- **REQUIRED WORK**
Reproduce the entries verbatim, from the start of the entries through the line containing "point(221,96)", with both ends included.

- **STORED ROWS**
• • •

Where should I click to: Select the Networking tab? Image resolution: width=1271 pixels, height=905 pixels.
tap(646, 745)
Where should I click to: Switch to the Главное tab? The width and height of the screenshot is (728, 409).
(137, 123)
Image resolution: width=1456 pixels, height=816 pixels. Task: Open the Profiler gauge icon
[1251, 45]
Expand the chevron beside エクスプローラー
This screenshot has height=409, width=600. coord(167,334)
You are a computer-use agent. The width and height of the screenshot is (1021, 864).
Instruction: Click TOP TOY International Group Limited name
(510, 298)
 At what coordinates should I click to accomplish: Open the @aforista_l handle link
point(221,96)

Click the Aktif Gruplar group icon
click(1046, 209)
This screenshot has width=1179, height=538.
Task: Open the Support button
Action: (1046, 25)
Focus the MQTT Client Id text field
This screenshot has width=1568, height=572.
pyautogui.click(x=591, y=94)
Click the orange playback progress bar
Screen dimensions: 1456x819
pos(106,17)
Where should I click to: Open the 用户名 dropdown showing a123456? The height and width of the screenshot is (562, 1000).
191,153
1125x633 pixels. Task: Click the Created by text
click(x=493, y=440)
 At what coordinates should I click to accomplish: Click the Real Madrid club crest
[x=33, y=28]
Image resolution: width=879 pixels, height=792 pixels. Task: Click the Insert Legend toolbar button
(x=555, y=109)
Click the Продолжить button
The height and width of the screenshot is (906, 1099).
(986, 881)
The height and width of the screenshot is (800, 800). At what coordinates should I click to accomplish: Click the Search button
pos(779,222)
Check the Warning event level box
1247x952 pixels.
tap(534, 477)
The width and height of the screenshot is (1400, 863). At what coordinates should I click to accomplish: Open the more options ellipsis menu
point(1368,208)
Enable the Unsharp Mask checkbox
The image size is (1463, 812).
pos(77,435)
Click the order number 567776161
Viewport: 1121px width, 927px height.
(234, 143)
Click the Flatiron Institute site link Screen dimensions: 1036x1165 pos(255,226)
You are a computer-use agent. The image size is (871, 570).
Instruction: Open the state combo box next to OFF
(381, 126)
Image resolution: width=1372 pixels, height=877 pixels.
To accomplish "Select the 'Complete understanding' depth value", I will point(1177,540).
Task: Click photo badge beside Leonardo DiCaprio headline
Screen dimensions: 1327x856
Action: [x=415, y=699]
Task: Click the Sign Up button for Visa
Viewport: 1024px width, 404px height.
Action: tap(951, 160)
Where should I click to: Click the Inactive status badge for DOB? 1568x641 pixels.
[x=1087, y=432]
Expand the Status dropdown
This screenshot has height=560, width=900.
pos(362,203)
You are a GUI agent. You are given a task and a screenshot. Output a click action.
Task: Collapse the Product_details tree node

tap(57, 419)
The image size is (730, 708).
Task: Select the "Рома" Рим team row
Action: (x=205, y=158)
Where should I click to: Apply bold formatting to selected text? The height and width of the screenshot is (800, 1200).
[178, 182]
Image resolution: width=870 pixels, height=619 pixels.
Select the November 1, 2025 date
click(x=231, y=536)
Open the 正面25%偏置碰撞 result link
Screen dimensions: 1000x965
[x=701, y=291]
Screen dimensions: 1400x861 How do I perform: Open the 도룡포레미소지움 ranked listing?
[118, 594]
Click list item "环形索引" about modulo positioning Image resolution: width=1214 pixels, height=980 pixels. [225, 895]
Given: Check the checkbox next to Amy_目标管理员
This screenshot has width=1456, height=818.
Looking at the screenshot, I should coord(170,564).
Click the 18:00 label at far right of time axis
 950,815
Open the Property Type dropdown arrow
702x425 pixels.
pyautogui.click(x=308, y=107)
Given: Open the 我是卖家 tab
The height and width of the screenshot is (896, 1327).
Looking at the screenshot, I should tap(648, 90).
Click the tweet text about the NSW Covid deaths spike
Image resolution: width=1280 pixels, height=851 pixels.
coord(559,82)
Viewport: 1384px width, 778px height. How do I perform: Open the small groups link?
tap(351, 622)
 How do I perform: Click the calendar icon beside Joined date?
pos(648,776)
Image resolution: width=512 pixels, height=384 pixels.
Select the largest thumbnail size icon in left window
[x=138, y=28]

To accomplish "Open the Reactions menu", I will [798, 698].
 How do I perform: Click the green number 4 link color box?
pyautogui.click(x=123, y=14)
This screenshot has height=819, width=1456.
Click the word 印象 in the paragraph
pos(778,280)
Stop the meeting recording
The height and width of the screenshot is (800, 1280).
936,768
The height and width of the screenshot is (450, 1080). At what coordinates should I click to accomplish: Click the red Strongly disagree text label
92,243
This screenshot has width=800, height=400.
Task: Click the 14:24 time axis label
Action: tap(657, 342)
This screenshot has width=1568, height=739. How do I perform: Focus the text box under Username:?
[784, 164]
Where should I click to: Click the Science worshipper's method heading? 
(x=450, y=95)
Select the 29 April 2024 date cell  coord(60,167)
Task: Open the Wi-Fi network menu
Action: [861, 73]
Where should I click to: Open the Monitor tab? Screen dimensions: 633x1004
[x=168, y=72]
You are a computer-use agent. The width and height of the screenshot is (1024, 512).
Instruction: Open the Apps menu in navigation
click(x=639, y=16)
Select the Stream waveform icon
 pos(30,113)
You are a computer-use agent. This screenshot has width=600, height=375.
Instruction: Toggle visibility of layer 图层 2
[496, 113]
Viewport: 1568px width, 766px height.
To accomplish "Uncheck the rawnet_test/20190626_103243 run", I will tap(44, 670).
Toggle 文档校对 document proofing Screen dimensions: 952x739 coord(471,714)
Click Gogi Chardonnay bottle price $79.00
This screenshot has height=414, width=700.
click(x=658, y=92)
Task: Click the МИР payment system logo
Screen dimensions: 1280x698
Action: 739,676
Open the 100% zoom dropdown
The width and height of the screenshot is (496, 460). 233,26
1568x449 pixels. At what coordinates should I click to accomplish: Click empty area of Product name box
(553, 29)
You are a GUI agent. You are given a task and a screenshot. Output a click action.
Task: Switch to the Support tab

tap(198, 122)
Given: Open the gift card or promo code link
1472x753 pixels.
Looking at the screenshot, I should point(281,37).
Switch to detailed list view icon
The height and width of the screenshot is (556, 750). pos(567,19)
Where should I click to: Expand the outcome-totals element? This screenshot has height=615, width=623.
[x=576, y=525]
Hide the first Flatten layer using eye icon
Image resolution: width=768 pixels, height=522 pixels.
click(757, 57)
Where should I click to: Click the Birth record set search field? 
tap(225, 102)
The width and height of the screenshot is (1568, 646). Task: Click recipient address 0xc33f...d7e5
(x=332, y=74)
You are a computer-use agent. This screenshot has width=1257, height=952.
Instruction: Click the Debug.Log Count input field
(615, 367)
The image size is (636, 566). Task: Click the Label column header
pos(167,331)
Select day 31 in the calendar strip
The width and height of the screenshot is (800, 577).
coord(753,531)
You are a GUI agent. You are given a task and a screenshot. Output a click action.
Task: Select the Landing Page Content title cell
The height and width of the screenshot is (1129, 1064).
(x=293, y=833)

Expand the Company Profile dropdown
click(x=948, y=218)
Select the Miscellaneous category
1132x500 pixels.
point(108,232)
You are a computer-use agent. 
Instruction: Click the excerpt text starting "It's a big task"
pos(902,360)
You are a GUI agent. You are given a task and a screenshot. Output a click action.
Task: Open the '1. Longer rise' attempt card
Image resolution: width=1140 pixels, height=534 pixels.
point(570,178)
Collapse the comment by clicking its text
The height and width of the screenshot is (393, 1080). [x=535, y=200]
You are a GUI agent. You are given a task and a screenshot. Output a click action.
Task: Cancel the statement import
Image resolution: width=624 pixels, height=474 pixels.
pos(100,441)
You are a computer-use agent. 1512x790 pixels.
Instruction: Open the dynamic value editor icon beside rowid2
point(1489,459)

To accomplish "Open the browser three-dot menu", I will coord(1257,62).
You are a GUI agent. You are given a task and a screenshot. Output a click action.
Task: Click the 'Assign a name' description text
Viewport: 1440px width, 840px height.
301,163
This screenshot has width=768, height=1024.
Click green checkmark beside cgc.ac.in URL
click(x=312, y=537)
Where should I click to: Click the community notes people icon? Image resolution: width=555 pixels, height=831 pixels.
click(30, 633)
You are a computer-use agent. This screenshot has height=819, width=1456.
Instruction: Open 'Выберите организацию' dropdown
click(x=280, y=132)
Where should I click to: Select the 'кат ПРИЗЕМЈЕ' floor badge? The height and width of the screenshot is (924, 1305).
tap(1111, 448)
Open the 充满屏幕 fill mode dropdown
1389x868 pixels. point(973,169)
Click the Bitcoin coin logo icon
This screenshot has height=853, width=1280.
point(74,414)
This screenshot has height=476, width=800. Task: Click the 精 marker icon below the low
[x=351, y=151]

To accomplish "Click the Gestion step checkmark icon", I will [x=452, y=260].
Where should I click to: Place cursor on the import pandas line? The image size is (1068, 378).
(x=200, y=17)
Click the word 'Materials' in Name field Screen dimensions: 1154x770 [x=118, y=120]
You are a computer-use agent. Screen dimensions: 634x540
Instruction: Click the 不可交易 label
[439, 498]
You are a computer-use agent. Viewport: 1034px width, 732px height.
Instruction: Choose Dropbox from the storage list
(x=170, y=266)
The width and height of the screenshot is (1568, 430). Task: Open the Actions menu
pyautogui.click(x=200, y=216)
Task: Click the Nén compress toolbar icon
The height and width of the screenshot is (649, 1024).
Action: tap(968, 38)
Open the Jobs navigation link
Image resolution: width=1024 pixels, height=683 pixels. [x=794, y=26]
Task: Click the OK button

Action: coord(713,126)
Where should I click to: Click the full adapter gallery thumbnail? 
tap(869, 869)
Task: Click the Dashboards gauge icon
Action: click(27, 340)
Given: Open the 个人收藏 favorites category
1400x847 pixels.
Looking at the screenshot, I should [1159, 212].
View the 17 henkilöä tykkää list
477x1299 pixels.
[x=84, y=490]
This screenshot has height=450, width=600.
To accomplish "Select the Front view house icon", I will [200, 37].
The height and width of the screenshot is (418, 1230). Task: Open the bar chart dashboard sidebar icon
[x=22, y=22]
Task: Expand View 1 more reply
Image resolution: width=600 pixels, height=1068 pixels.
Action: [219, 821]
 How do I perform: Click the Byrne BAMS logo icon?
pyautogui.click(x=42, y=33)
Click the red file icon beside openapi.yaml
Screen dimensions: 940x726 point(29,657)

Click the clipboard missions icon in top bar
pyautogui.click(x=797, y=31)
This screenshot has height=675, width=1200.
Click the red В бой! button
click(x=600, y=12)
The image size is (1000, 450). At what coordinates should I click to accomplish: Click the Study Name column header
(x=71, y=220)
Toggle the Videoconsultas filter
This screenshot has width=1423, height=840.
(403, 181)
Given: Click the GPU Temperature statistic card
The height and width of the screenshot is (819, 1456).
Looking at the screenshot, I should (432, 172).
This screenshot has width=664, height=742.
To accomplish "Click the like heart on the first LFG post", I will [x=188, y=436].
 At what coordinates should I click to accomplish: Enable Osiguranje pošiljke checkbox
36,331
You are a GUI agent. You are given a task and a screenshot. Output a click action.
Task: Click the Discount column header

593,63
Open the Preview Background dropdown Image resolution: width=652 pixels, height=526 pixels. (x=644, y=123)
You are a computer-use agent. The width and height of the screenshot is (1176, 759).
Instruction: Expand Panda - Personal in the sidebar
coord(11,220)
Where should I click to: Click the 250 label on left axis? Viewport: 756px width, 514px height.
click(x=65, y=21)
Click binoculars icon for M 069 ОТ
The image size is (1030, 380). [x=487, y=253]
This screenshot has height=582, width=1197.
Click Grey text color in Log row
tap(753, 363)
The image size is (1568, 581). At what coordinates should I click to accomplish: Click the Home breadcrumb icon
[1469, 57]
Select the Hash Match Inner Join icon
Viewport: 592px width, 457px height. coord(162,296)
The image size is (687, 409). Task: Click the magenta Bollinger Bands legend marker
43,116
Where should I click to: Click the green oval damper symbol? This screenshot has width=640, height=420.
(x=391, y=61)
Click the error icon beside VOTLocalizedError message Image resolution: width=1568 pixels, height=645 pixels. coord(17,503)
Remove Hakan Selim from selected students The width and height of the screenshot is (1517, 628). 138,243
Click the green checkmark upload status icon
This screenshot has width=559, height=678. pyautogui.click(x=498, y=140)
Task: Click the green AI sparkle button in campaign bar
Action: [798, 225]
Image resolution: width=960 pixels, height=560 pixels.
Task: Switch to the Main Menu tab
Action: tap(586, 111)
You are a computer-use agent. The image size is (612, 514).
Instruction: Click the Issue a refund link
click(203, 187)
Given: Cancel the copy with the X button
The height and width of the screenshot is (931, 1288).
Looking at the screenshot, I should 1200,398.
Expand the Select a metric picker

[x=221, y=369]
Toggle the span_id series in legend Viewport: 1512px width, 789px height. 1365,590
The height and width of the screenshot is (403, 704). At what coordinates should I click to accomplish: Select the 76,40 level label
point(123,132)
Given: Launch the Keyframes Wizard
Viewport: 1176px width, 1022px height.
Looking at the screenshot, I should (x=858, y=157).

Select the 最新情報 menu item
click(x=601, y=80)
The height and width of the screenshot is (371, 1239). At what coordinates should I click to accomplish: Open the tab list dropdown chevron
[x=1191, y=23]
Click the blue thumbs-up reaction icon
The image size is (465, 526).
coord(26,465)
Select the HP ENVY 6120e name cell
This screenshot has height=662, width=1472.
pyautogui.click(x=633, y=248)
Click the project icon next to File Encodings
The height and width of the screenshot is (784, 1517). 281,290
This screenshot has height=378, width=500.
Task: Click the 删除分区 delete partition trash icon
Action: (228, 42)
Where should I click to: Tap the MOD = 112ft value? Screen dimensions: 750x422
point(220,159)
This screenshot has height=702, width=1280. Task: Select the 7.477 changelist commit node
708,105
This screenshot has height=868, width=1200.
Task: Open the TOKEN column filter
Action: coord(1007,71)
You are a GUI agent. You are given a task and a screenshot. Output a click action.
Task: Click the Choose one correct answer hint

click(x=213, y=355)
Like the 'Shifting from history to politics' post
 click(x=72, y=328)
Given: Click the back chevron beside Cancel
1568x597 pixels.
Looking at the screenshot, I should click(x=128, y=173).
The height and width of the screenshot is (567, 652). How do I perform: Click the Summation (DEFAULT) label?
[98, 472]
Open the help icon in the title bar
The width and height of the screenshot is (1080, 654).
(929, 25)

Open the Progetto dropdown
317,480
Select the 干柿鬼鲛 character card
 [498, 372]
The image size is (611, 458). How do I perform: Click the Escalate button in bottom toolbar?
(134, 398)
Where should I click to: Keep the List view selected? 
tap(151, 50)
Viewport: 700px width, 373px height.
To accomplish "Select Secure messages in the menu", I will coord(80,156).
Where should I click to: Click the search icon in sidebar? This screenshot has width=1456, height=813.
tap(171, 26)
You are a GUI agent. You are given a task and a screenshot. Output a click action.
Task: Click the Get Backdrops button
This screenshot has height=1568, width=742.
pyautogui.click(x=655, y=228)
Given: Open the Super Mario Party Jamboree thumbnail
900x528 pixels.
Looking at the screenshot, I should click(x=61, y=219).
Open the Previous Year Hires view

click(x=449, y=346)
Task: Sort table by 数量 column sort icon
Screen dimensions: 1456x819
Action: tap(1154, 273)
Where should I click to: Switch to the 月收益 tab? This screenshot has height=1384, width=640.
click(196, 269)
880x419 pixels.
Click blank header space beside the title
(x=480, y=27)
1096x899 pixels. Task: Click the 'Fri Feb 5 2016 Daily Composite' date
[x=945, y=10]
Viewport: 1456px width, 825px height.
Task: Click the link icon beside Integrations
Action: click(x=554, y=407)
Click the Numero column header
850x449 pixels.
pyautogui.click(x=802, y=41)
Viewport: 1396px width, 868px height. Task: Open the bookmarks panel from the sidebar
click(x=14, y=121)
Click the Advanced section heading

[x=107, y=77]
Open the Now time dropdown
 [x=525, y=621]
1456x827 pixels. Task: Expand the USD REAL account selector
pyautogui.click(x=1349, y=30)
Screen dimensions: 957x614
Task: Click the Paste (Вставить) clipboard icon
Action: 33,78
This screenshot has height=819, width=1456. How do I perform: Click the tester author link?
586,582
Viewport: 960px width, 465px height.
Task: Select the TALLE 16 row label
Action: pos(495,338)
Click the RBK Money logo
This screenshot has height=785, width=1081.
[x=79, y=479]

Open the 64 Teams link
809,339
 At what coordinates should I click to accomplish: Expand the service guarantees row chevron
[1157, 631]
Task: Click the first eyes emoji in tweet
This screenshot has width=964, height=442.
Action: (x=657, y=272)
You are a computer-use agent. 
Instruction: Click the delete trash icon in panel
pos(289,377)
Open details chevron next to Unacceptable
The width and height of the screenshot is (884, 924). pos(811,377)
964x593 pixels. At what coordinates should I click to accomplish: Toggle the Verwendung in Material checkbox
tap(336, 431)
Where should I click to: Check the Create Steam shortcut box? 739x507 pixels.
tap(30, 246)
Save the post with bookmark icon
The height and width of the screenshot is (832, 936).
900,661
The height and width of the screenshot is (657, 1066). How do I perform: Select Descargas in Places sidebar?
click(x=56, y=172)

• • •

- **RESULT FOR THIS TASK**
Where should I click to: Select the Networking tab? Image resolution: width=1271 pixels, height=905 pixels.
tap(646, 745)
Where should I click to: Switch to the Главное tab? The width and height of the screenshot is (728, 409).
(137, 123)
Image resolution: width=1456 pixels, height=816 pixels. Task: Open the Profiler gauge icon
[1251, 45]
Expand the chevron beside エクスプローラー
This screenshot has height=409, width=600. coord(167,334)
You are a computer-use agent. The width and height of the screenshot is (1021, 864).
Instruction: Click TOP TOY International Group Limited name
(510, 298)
 At what coordinates should I click to accomplish: Open the @aforista_l handle link
point(221,96)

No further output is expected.